→ Passage:
════════════════════

Traditional threats to peace and security persist, making the principles of the UN all the more
valuable to uphold. This is why Micronesia stands in solidarity with Ukraine and supports its
independence within its internationally recognized borders. We also urge all Member States to
cooperate to urgently address the adverse impacts of the war in Ukraine on food security, energy,
and finance, including in small island developing States like my own that are vulnerable to such
impacts. We must find ways to put an end to this illegal war which continues to erode the
credibility and integrity of this premier international body and the principles enshrined in its
Charter we all agree to support.
UN Security Council Reform
This brings me to a related and most crucial point, the reform of the UN Security Council, which
was put in place almost 80 years ago. The Security Council has become archaic and ineffective
in addressing security challenges of our contemporary world, which are much more complicated,
interlocking and interconnected, including the worsening and devastating impacts of climate
change. As the Secretary General mentioned in his opening statement, “The world has changed.
But our institutions have not.” Fellow leaders, the time for that change, is now.

════════════════════

→ Listed entries:

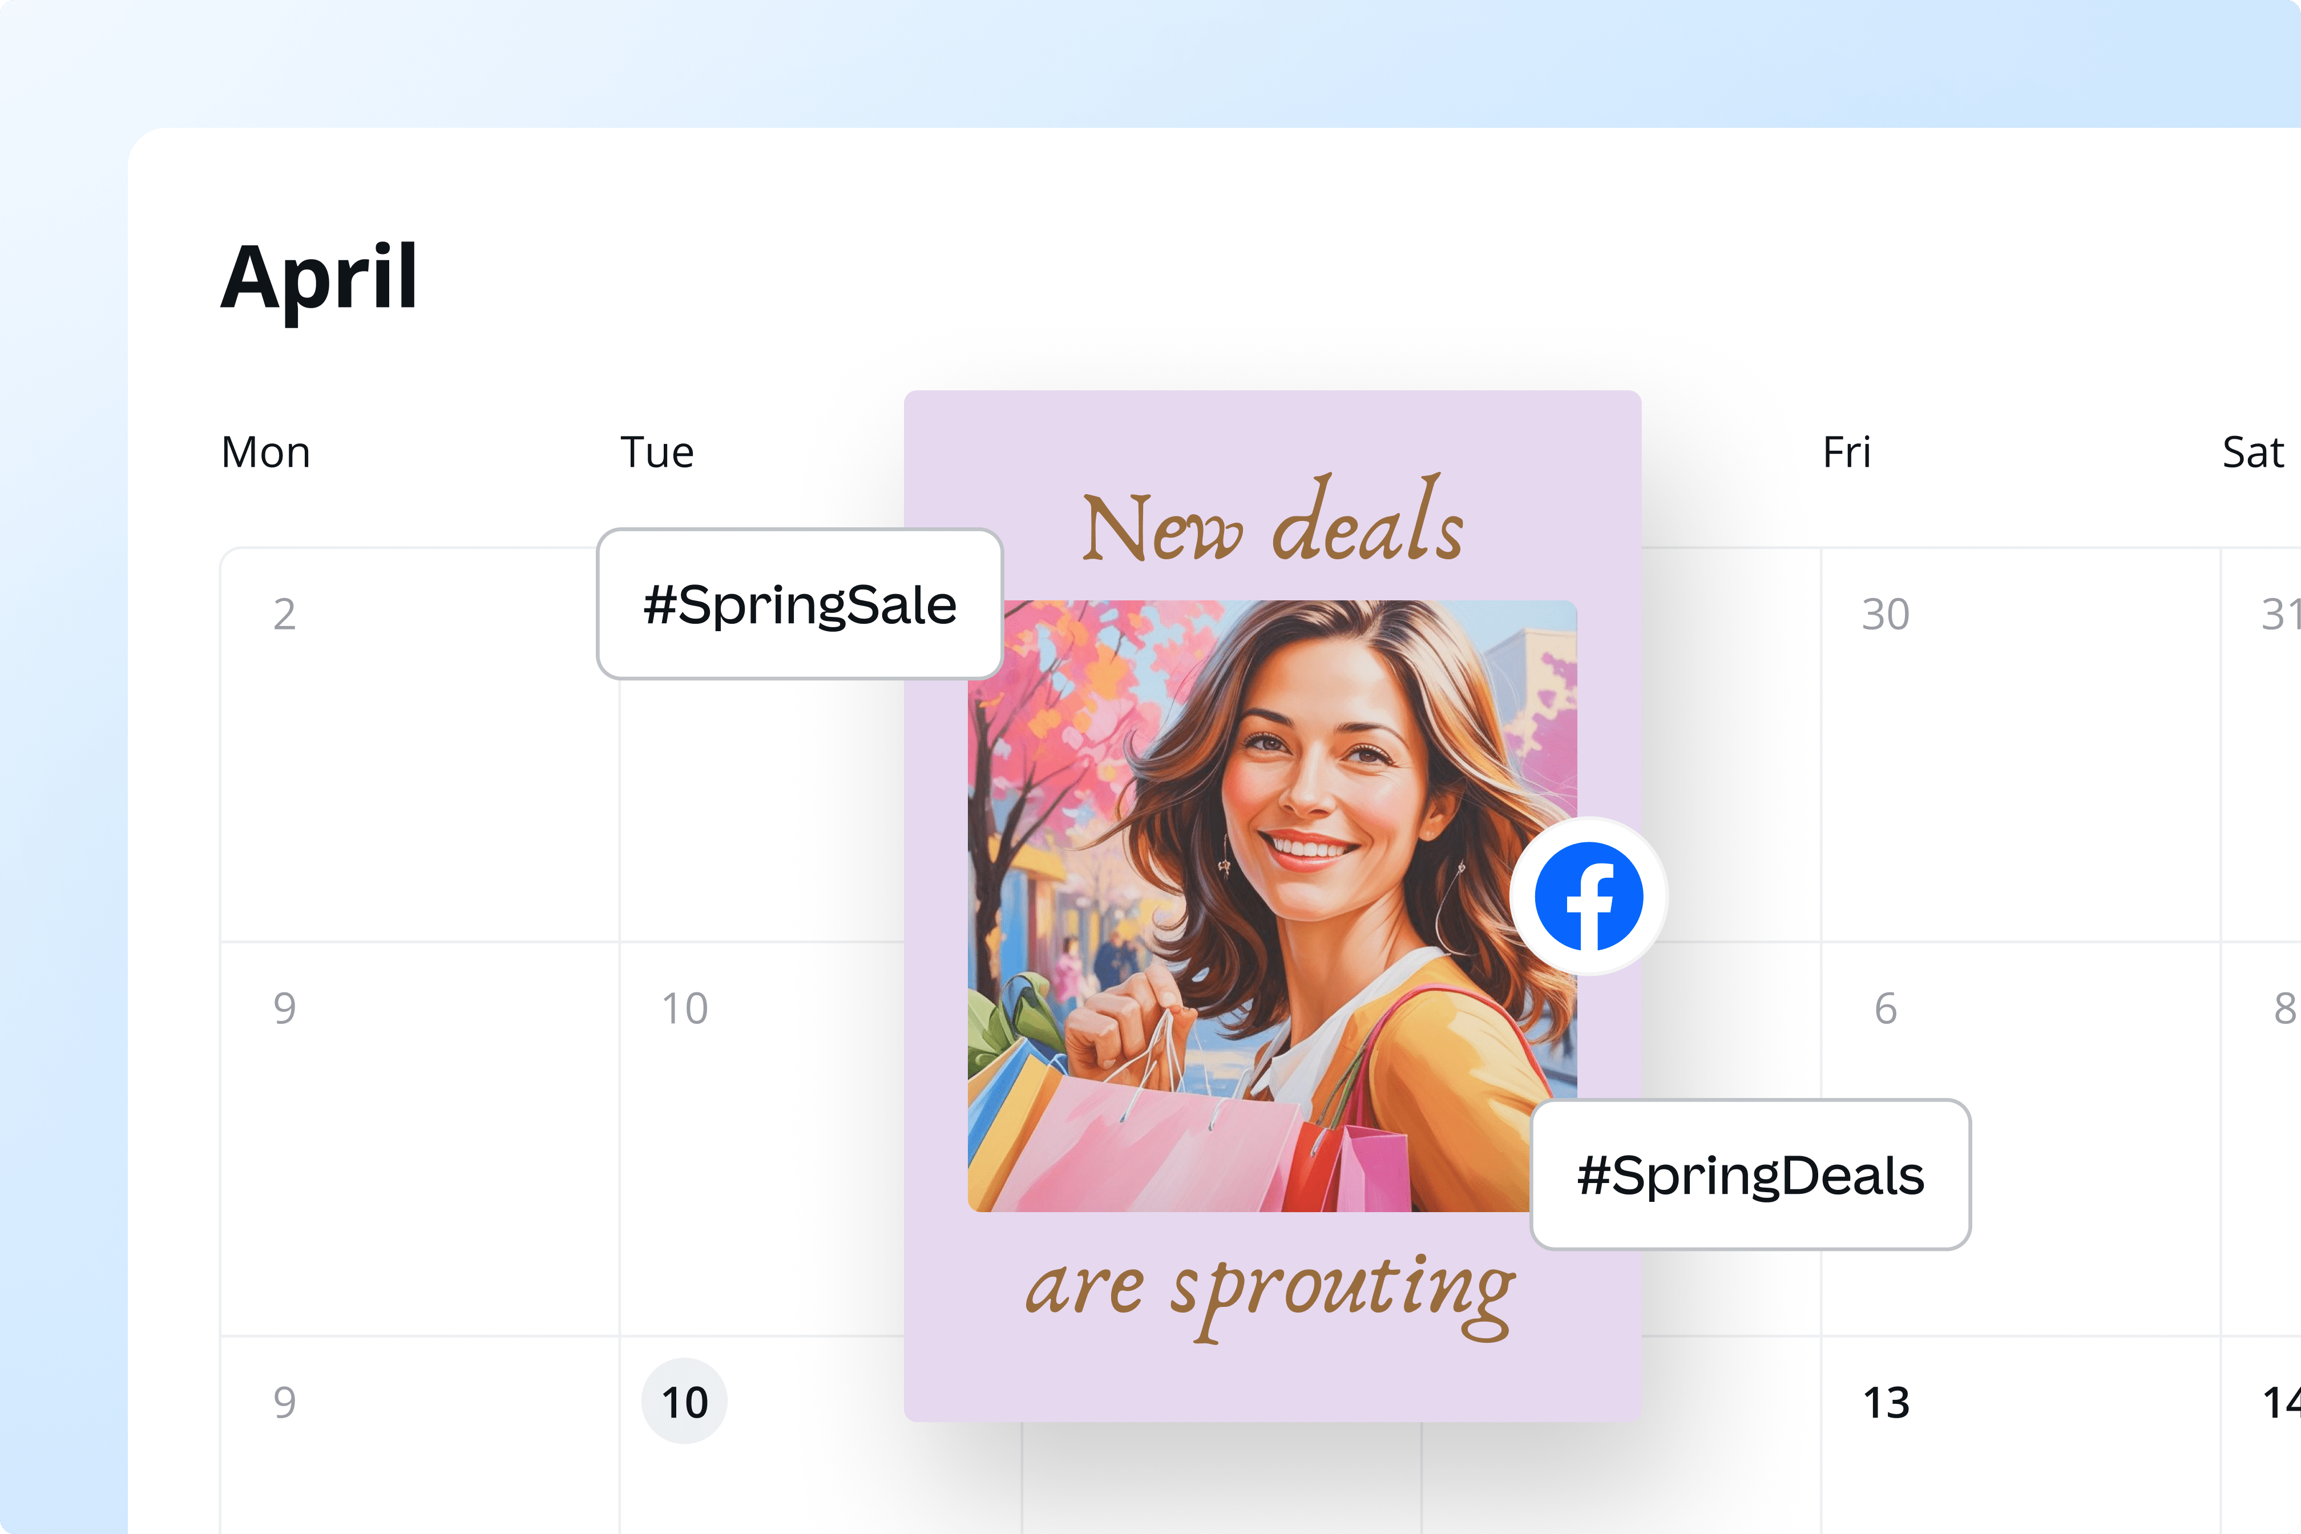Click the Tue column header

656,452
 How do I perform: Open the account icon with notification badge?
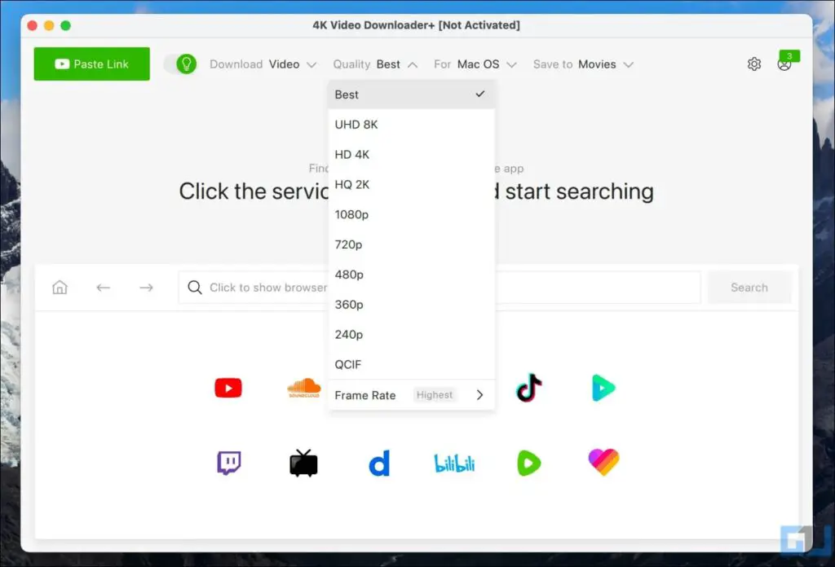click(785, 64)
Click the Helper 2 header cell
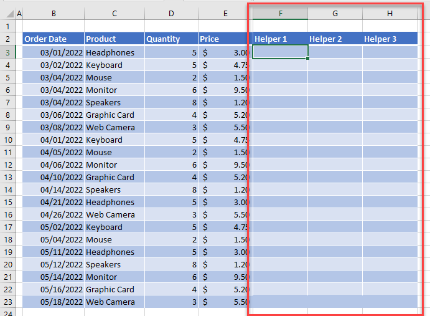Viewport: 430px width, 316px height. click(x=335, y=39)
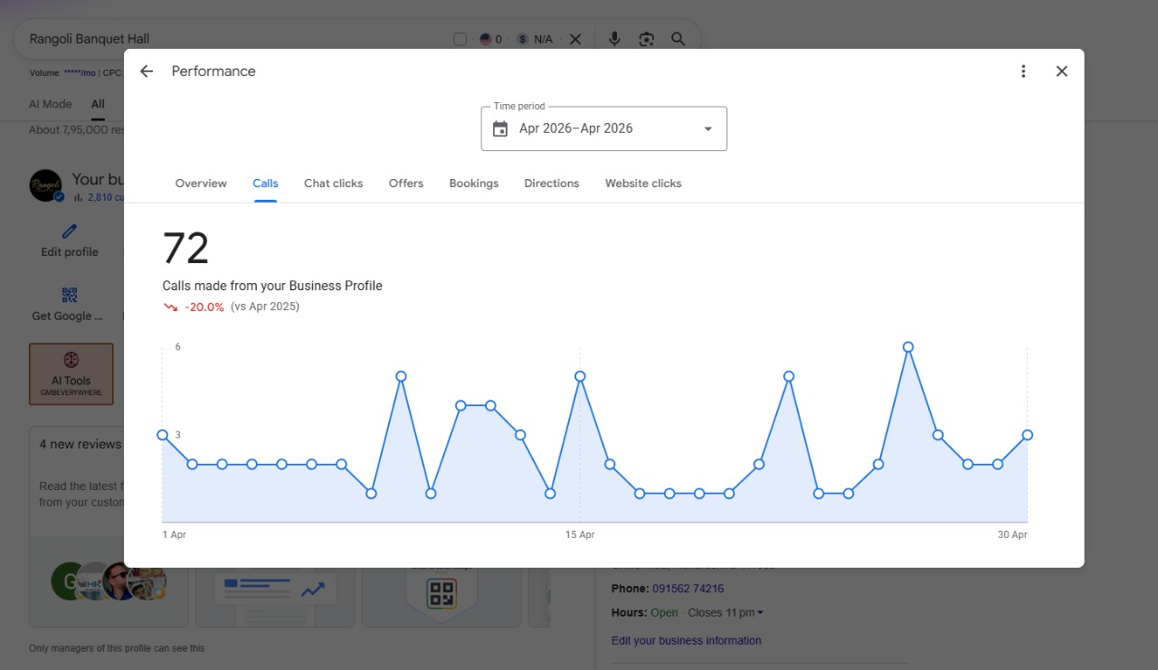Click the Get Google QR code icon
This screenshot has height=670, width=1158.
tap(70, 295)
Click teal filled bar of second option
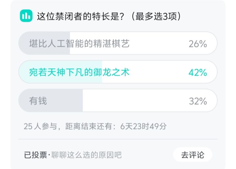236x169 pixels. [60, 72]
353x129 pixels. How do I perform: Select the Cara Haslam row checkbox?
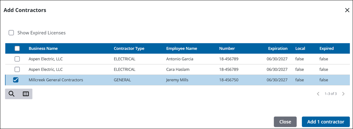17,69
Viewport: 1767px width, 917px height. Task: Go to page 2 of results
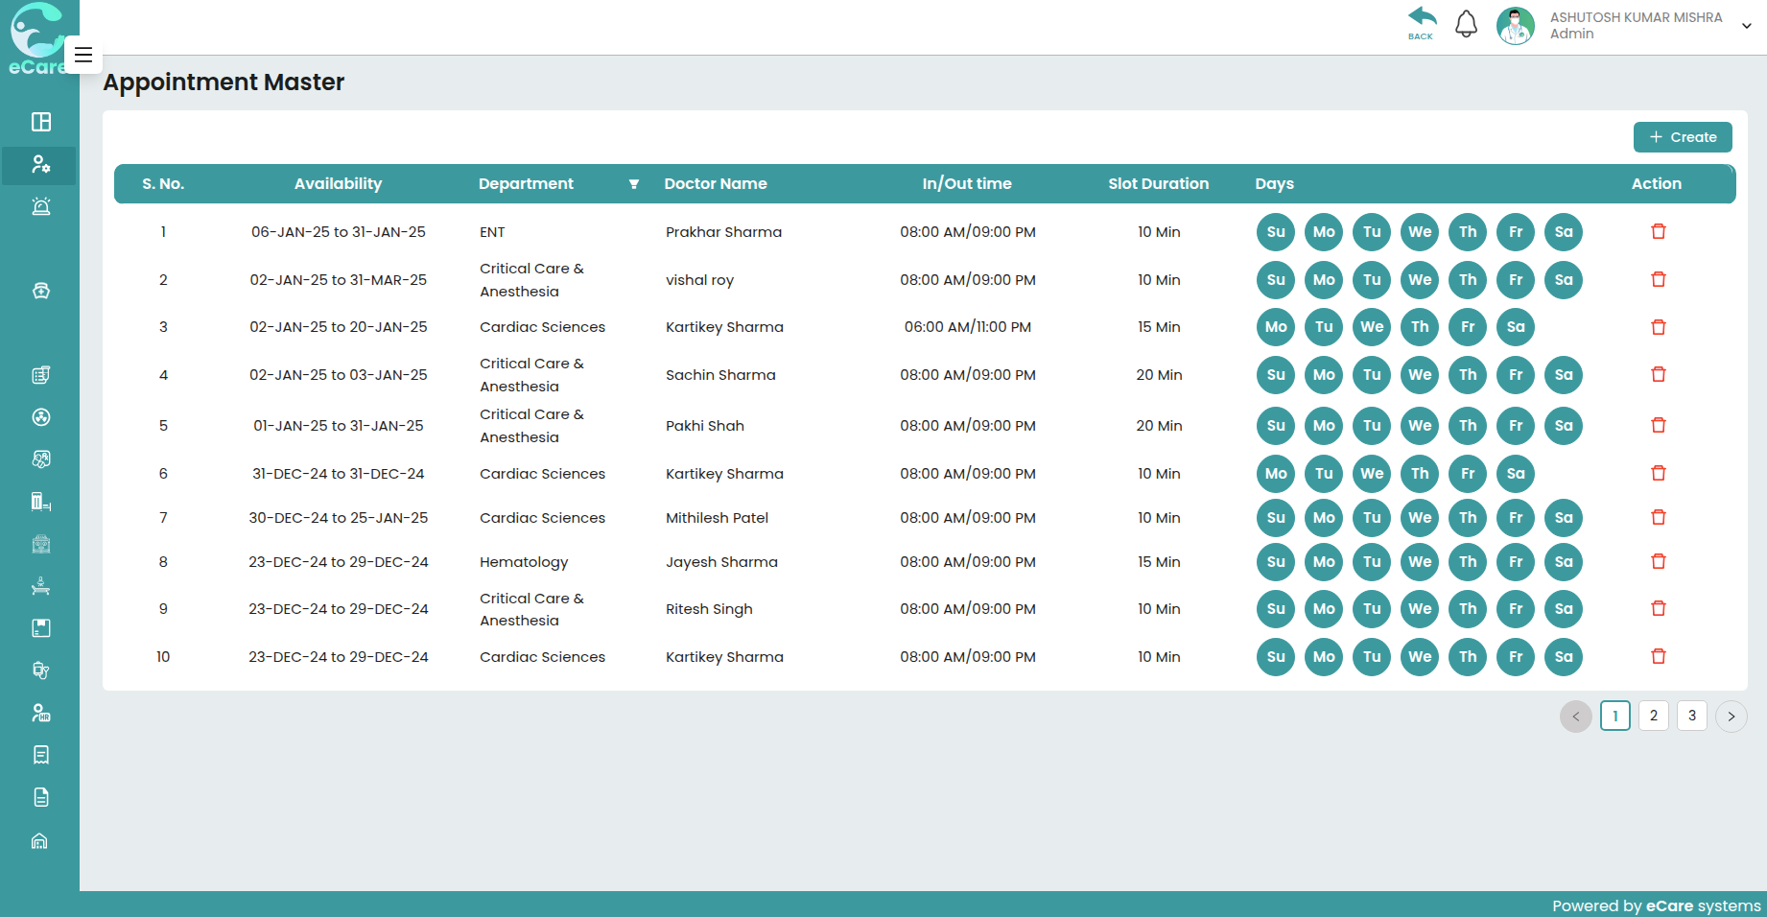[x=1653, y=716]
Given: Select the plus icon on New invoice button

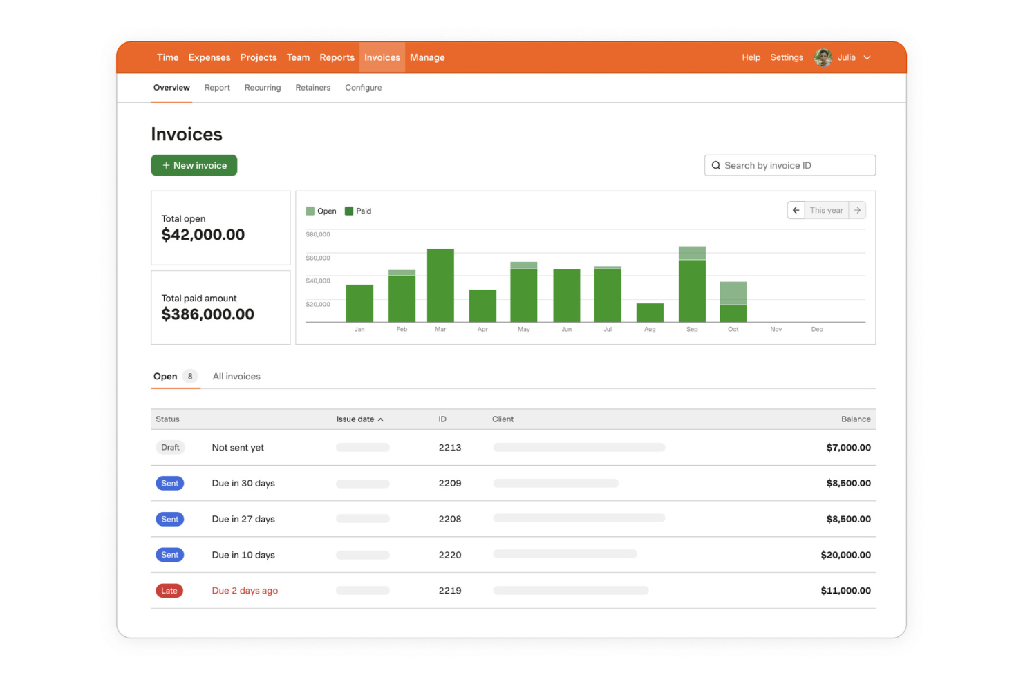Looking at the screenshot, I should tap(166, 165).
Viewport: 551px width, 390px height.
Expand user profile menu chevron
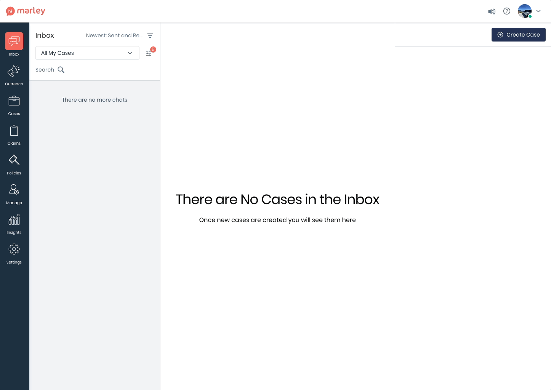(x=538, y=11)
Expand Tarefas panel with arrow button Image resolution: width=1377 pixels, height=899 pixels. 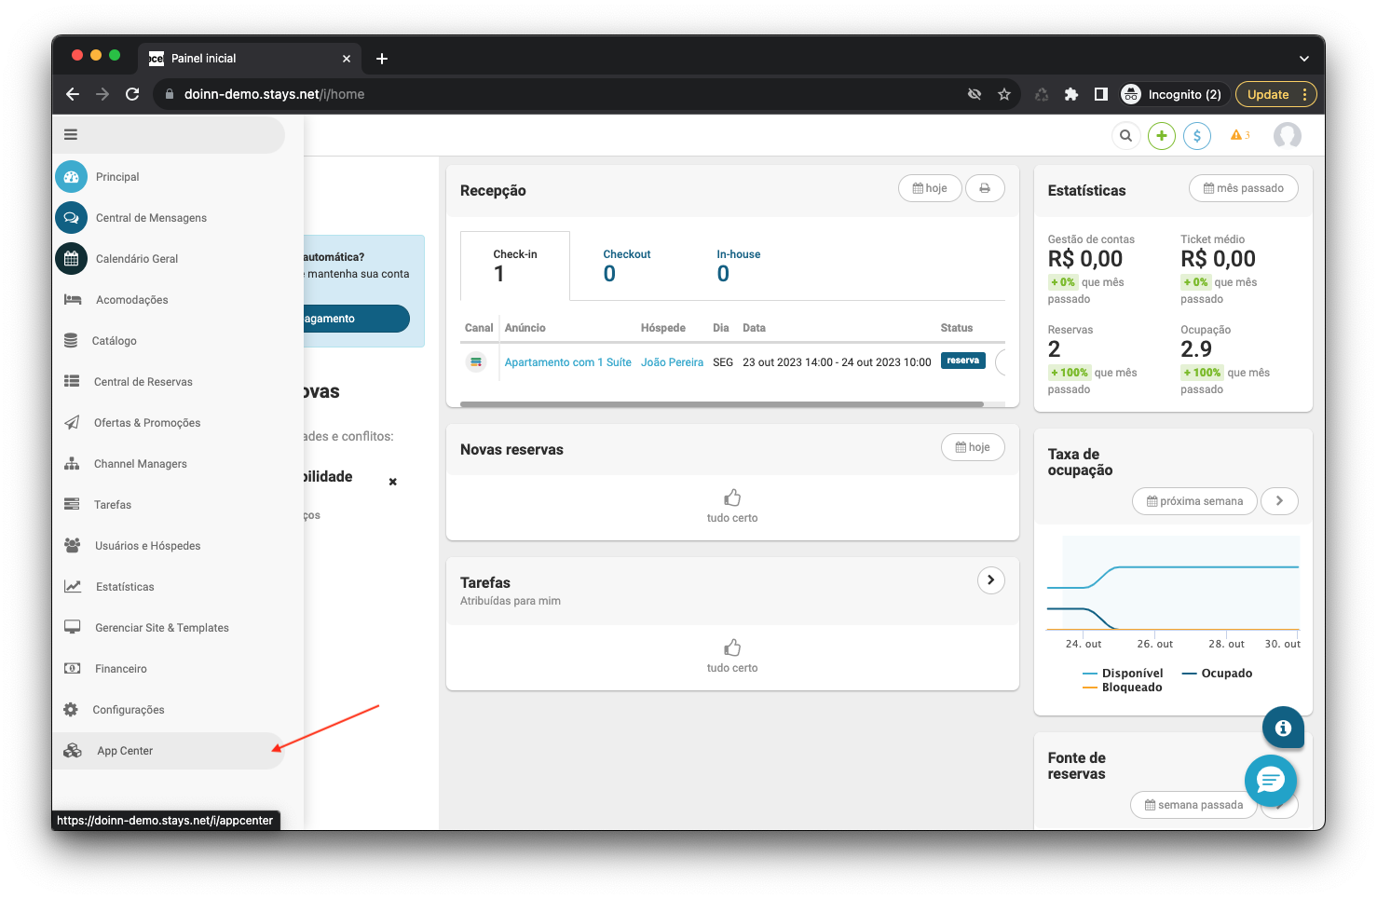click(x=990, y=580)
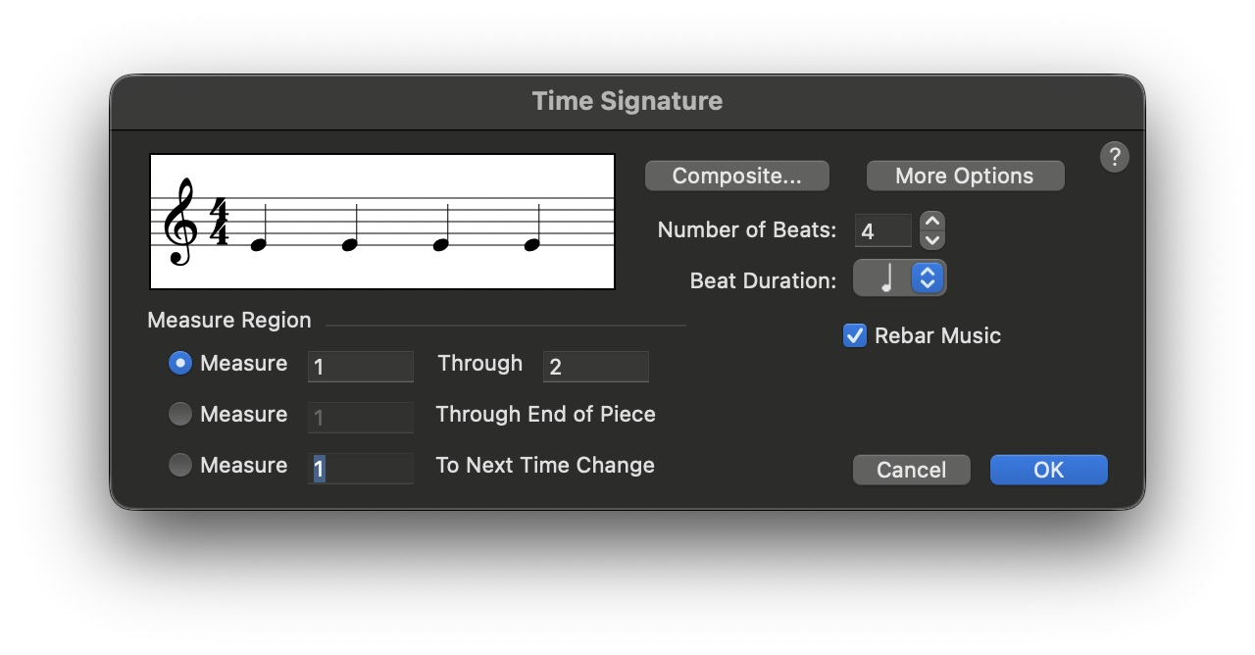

════════════════════

→ Work request A: According to the UN speech excerpt, roughly how long ago was the Security Council put in place?
→ Work request B: Carry the UN speech excerpt forward, picking up right after "Fellow leaders, the time for that change, is now."
The listing isn't needed for anything here.

→ Exercise output A: Almost 80 years ago.

→ Exercise output B:
The geopolitical dynamics that we face demand that we embrace change and adapt to the
realities and dynamics of the 21st Century. Permanent membership of the Security Council must
be expanded to include Japan, India, Germany and others; and non-permanent membership
should be expanded as well, including a stand alone seat for small island developing States.
These changes are needed in order to enhance the legitimacy, credibility and effectiveness of the
Council. The time for Security Council reform is now.
Mr. President, in closing,
More than ever in the history of the United Nations, we urgently need to live up to our name, and
fortify unity among nations, for the challenges of our time demands it of us. Our global
community is interconnected; and interdependence among nations is reality. And so, no
challenge can be solved by any one country or community alone. We must admit that we all
need each other.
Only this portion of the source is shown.